Transcribe the records from the line containing "This screenshot has" through the line containing "Action: [44, 32]", both included, and leave out the pictures.

Exercise materials:
*****

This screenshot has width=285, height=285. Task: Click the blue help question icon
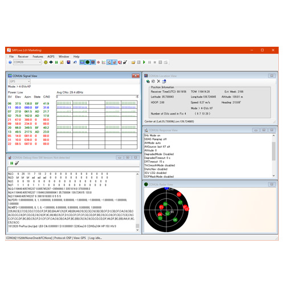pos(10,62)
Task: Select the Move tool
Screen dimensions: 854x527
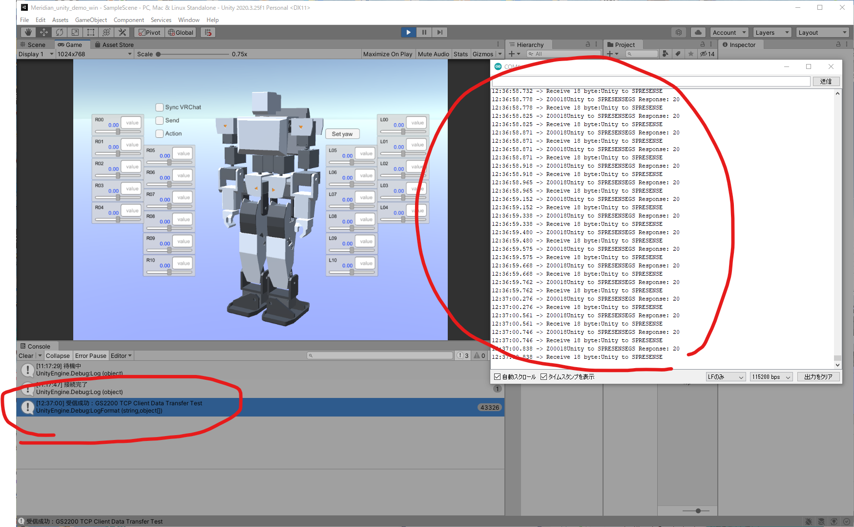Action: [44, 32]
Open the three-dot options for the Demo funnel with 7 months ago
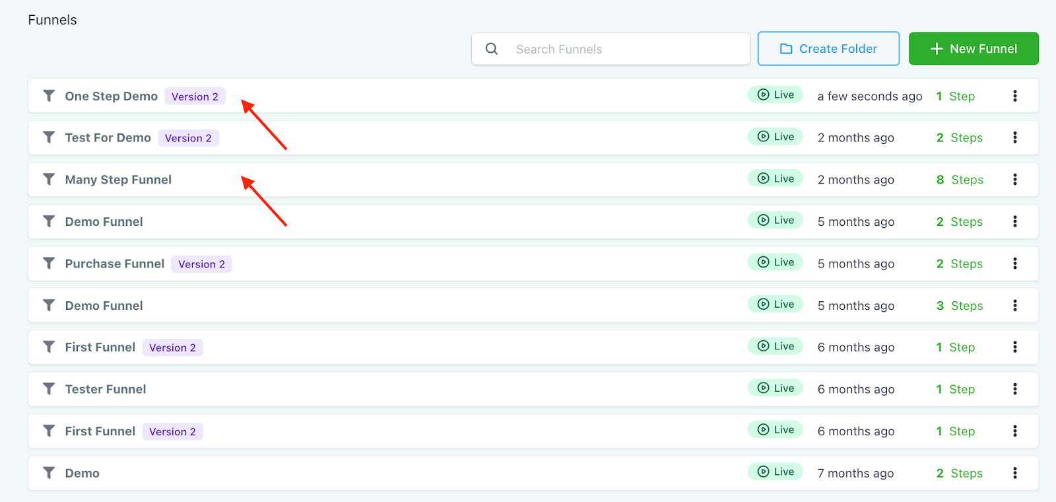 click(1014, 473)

*****

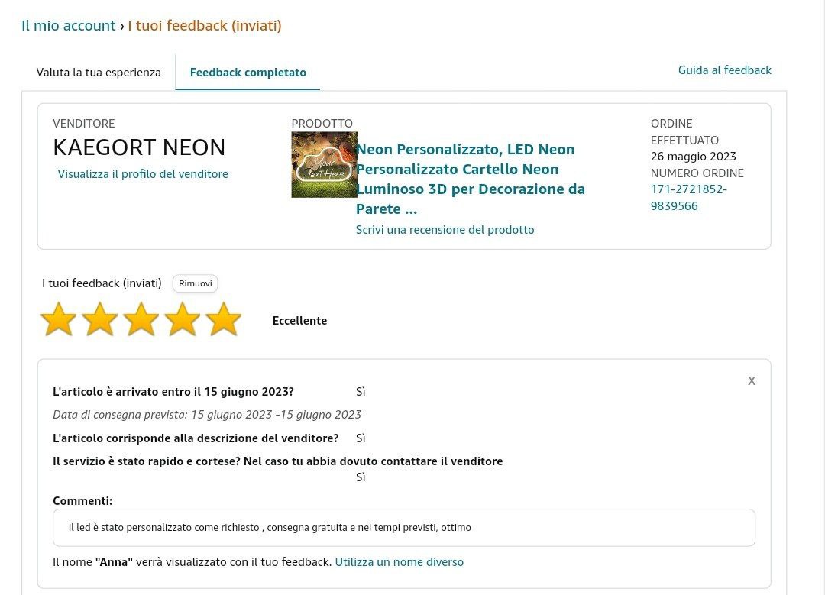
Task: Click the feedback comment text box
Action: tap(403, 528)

*****

Answer to the task:
This screenshot has width=285, height=285. Task: Click the blue help question icon
pos(10,62)
Task: Select the Move tool
Screen dimensions: 854x527
Action: [44, 32]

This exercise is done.